Ines malah tertawa mendengarnya. "Aku kan nggak punya pacar, Dis."
"Loh, Mas Arsaga yang satu manajemen sama Mbak Ines itu siapa kalo bukan pacarnya?" Tanya Disha penuh selidik. "Hayo? Mbak mau bohongin aku, ya? Dikira aku ndak tau skandal kalian berdua yang booming itu?"
Ines memijit kepalanya, mendadak ia pusing mendengar penuturan Disha. Hal ini tak sekali dua kali ia dapatkan dari orang lain yang tak mengenal baik Saga maupun dirinya.
"Aku dan dia memang punya skandal. Tapi itu tidak benar. Aku dan Saga hanya sebatas rekan kerja, nggak lebih. Dan aku fine-fine aja dengan skandal itu. Saga juga."
Disha tampak tersentak dengan jawaban Ines. Kabar klarifikasi ini mengejutkannya yang selama ini selalu mengikuti pemberitaan Saga Ines di tagar teratas hot issue para model Yogyakarta.
"Serius Mbak? Jadi yang selama ini ada di pemberitaan media itu salah? Terus kenapa Mbak Ines dan Mas Saga diam-diam saja dengan itu? Apa nggak merasa risih? Atau kalian---"
Disha yang pembawaannya cerewet memang tak sabaran dalam menanti sebuah kabar kebenaran. Sementara Ines malah terkekeh diberondong Disha dengan pertanyaan serta spekulasi liar wanita polos itu.
"Serius. We are just work partners, no more. Seperti kataku, kami biasa-biasa aja. Dan tetap melanjutkan pekerjaan kami seperti prosedur yang ada tanpa sibuk mempedulikan skandal itu."
Dahi Disha berkerut sejenak. Ia lantas memicingkan matanya. "Ah aku tau nih kayaknya. Kalian sengaja membiarkan pemberitaan itu tetap mengambang tanpa mau klarifikasi biar pamor kalian naik kan? Hayo, ngaku!"
Aksi selidik Disha yang blak-blakan malah membuat Ines tertawa lebar. Wanita ini benar-benar polos, pikirnya. Bagaimana bisa ia menerka taktik naik pamor di depan orang yang bersangkutan?

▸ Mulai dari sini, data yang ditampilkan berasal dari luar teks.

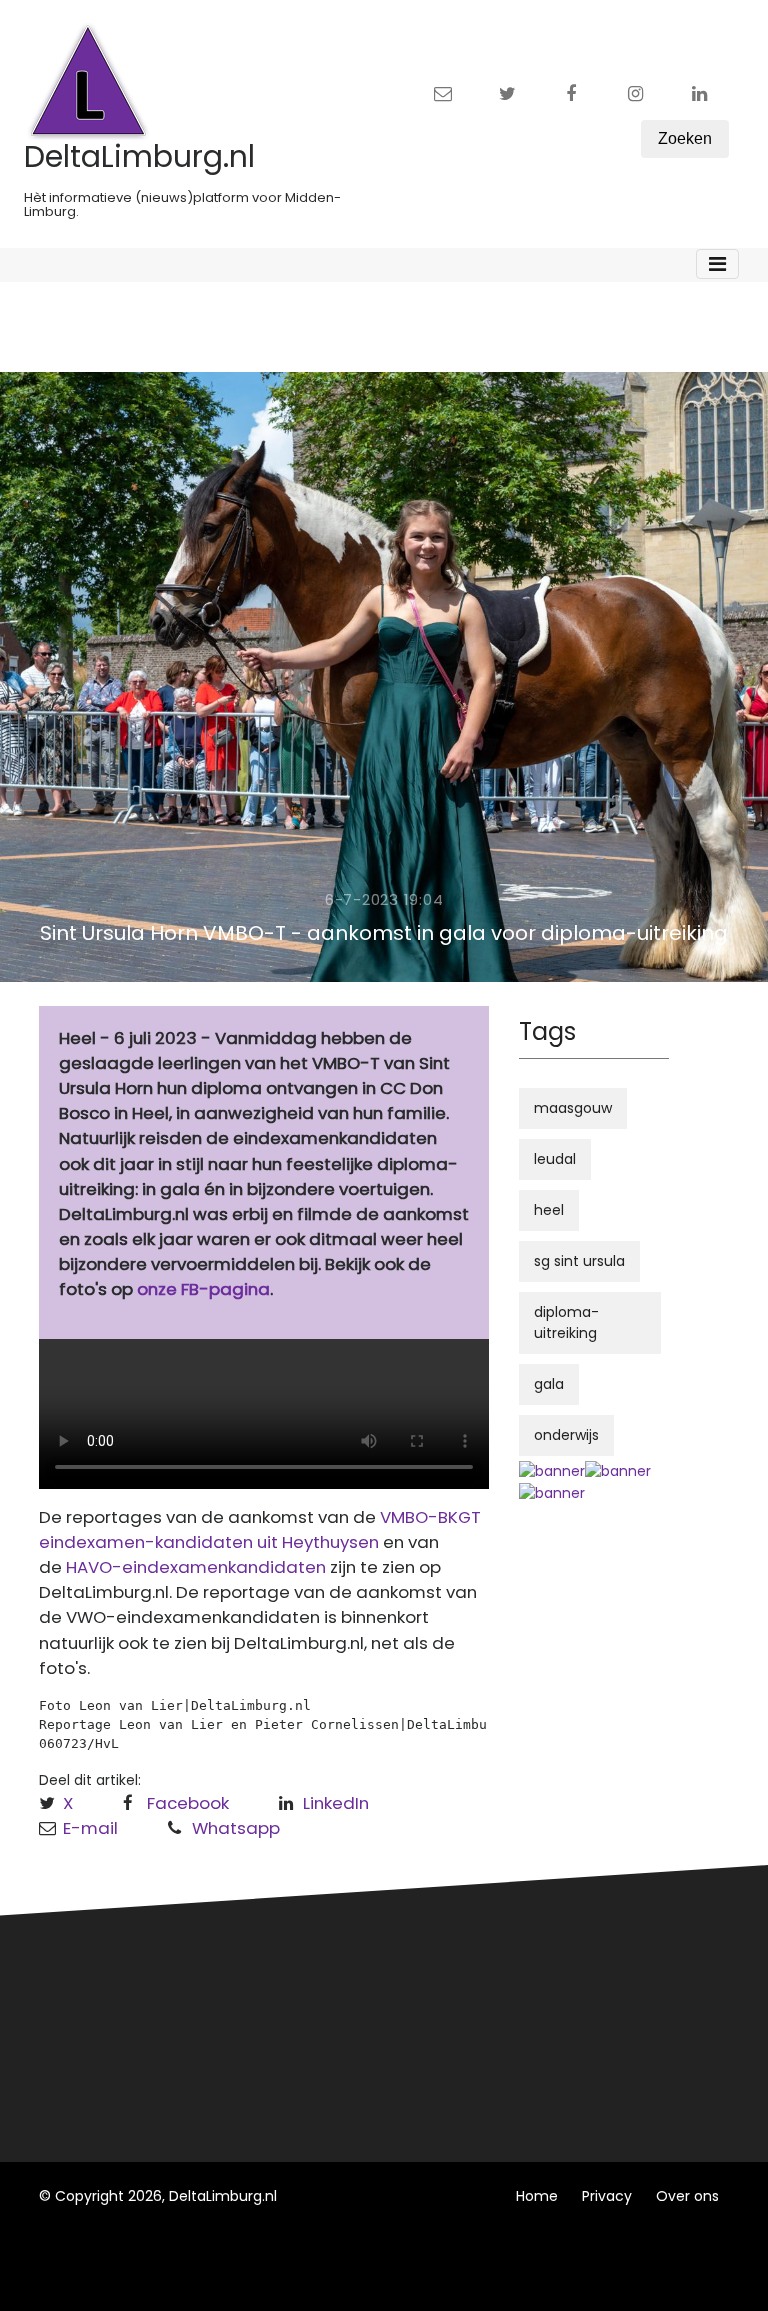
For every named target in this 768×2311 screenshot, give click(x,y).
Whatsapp (236, 1828)
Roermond (326, 2009)
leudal (555, 1159)
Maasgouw (327, 2046)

Ah, warga desa, apa adanya. Kadang lebih asyik ngobrol dengan mereka ketimbang orang-orang kota.
"Ya mungkin bisa dibilang begitu. Biar beritanya naik terus, biar wartawan selalu meliput kami di setiap pemotretan. Sampai mereka jengah sendiri dengan pemberitaan yang mereka cari tak pernah menemukan hasil, hahaha." Tawanya lebar.
"Emang Mas Saga nggak keberatan, Mbak?"
"Apanya?"
"Ya, keberatan kalau kalian ndak ada klarifikasi, bukankah dia jadi susah buat mendekati wanita lain? Karena kan otomatis mereka pikir Mas Saga itu punya hubungan spesial dengan Mbak Ines. Jadinya mereka ndak berani merespon berlebihan, iya to?" Kata Disha disertai logat jawanya yang sedikit terselip.

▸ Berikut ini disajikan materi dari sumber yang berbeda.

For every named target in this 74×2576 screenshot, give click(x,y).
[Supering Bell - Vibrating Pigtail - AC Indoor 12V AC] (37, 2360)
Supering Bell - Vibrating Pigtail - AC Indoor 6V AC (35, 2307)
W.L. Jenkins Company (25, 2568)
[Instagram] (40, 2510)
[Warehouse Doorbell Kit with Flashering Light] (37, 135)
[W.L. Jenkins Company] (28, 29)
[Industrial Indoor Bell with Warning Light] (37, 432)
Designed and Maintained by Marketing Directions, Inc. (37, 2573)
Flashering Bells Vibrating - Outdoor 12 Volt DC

"Aku nggak tau seberapa banyak wanita di luar sana yang mengincar Saga, Dis." Ines menghirup udara dalam-dalam sebelum kembali berujar.
"Tapi yang aku tau, Saga mencintaiku."
Kalimat terakhir yang dilontarkan wanita itu cukup membuat Disha melebarkan matanya. Ia benar-benar terkejut mendengarnya.
'Mas Saga cinta sama Mbak Ines? Tapi mereka tanpa ikatan? Pie to?' Batin Disha dalam hati.
"Mas Saga mencintaimu? Terus kenapa kalian ndak jadian?"
"Jadian itu biar apa, Dis?"
"Ya biar ada kejelasan dalam hubungan gitu Mbak. Masa nanya, to?"
Ines tersenyum tipis. Gurat ayunya masih tetap kelihatan. "Dalam hubungan dibutuhkan dua hati, dua cinta. Bukan satu."
Mungkinkah Disha memahami kalimatnya?
Tentu. Meski berasal dari desa, namun pemahaman gadis itu cukup patut diacungi jempol. Ia bukan gadis polos dan bodoh yang perlu validasi banyak-banyak dari setiap kata yang muncul dari mulut seseorang.
"Mbak Ines ndak cinta sama Mas Saga, yo?" Tebaknya dan tepat sasaran.
Ines terkekeh mendengarnya, bukan karena tebakan Disha. Namun karena ia senang sebab tak salah memilih asisten. Cepat, tanggap, dan cekatan.
"Kenapa bisa ndak cinta?" Tanya wanita itu lagi.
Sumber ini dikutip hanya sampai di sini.